• _Required work_
Transcribe each of the items below verbatim, keeping every line as it appears.

• _Word and element location data_

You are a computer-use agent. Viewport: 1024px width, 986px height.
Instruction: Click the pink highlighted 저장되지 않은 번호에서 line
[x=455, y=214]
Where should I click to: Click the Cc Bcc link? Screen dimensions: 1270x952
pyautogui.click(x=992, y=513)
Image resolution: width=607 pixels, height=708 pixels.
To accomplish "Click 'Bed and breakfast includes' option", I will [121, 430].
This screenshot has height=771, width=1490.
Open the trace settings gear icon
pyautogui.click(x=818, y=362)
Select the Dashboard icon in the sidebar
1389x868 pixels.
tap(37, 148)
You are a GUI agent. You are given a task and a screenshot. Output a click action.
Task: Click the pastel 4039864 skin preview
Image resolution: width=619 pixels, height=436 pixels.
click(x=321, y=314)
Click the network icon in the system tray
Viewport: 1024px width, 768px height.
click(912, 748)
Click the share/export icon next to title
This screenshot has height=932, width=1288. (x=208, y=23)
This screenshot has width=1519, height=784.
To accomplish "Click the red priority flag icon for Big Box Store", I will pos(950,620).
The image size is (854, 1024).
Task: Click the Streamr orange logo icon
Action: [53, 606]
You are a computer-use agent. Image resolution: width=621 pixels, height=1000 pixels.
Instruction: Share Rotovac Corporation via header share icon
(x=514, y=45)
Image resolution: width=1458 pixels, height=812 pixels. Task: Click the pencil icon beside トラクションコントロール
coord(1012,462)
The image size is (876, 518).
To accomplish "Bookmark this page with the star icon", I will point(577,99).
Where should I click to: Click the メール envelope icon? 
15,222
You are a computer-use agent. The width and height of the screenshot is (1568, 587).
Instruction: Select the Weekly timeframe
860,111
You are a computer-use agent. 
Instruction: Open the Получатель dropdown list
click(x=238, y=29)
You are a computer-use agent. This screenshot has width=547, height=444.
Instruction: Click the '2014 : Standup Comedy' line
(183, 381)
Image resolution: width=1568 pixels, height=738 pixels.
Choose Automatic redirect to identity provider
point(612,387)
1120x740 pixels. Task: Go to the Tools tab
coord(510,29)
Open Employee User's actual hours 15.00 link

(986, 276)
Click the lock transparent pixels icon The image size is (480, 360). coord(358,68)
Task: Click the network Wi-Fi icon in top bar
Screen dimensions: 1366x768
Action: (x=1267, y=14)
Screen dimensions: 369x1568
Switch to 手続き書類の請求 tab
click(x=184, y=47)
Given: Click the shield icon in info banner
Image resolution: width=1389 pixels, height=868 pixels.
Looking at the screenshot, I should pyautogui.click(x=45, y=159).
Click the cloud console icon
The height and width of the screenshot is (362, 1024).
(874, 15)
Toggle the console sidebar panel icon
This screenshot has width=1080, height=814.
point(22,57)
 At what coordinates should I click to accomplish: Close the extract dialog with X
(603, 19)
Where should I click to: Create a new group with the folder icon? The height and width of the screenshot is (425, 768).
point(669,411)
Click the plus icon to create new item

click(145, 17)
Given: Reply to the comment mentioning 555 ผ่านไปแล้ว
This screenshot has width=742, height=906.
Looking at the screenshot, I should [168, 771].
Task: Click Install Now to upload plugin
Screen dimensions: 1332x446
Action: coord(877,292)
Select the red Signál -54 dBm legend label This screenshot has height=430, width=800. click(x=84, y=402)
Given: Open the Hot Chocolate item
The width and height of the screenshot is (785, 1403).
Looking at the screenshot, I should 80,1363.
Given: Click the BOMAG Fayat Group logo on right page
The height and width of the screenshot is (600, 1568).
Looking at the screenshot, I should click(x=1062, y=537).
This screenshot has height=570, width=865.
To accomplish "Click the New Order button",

• _Task response_
You are a computer-use agent. Viewport: 1024px width, 986px height.
Instruction: Click the pink highlighted 저장되지 않은 번호에서 line
[x=455, y=214]
Where should I click to: Click the Cc Bcc link? Screen dimensions: 1270x952
pyautogui.click(x=992, y=513)
Image resolution: width=607 pixels, height=708 pixels.
To accomplish "Click 'Bed and breakfast includes' option", I will [121, 430].
This screenshot has height=771, width=1490.
Open the trace settings gear icon
pyautogui.click(x=818, y=362)
Select the Dashboard icon in the sidebar
1389x868 pixels.
tap(37, 148)
You are a GUI agent. You are given a task and a screenshot. Output a click action.
Task: Click the pastel 4039864 skin preview
Image resolution: width=619 pixels, height=436 pixels.
click(x=321, y=314)
Click the network icon in the system tray
Viewport: 1024px width, 768px height.
click(912, 748)
Click the share/export icon next to title
This screenshot has height=932, width=1288. (x=208, y=23)
This screenshot has width=1519, height=784.
To accomplish "Click the red priority flag icon for Big Box Store", I will pos(950,620).
The image size is (854, 1024).
Task: Click the Streamr orange logo icon
Action: [53, 606]
You are a computer-use agent. Image resolution: width=621 pixels, height=1000 pixels.
Instruction: Share Rotovac Corporation via header share icon
(x=514, y=45)
Image resolution: width=1458 pixels, height=812 pixels. Task: Click the pencil icon beside トラクションコントロール
coord(1012,462)
The image size is (876, 518).
To accomplish "Bookmark this page with the star icon", I will point(577,99).
Where should I click to: Click the メール envelope icon? 
15,222
You are a computer-use agent. The width and height of the screenshot is (1568, 587).
Instruction: Select the Weekly timeframe
860,111
You are a computer-use agent. 
Instruction: Open the Получатель dropdown list
click(x=238, y=29)
You are a computer-use agent. This screenshot has width=547, height=444.
Instruction: Click the '2014 : Standup Comedy' line
(183, 381)
Image resolution: width=1568 pixels, height=738 pixels.
Choose Automatic redirect to identity provider
point(612,387)
1120x740 pixels. Task: Go to the Tools tab
coord(510,29)
Open Employee User's actual hours 15.00 link

(986, 276)
Click the lock transparent pixels icon The image size is (480, 360). coord(358,68)
Task: Click the network Wi-Fi icon in top bar
Screen dimensions: 1366x768
Action: (x=1267, y=14)
Screen dimensions: 369x1568
Switch to 手続き書類の請求 tab
click(x=184, y=47)
Given: Click the shield icon in info banner
Image resolution: width=1389 pixels, height=868 pixels.
Looking at the screenshot, I should pyautogui.click(x=45, y=159).
Click the cloud console icon
The height and width of the screenshot is (362, 1024).
(874, 15)
Toggle the console sidebar panel icon
This screenshot has width=1080, height=814.
point(22,57)
 At what coordinates should I click to accomplish: Close the extract dialog with X
(603, 19)
Where should I click to: Create a new group with the folder icon? The height and width of the screenshot is (425, 768).
point(669,411)
Click the plus icon to create new item

click(145, 17)
Given: Reply to the comment mentioning 555 ผ่านไปแล้ว
This screenshot has width=742, height=906.
Looking at the screenshot, I should [168, 771].
Task: Click Install Now to upload plugin
Screen dimensions: 1332x446
Action: coord(877,292)
Select the red Signál -54 dBm legend label This screenshot has height=430, width=800. click(x=84, y=402)
Given: Open the Hot Chocolate item
The width and height of the screenshot is (785, 1403).
Looking at the screenshot, I should 80,1363.
Given: Click the BOMAG Fayat Group logo on right page
The height and width of the screenshot is (600, 1568).
Looking at the screenshot, I should click(x=1062, y=537).
This screenshot has height=570, width=865.
To accomplish "Click the New Order button",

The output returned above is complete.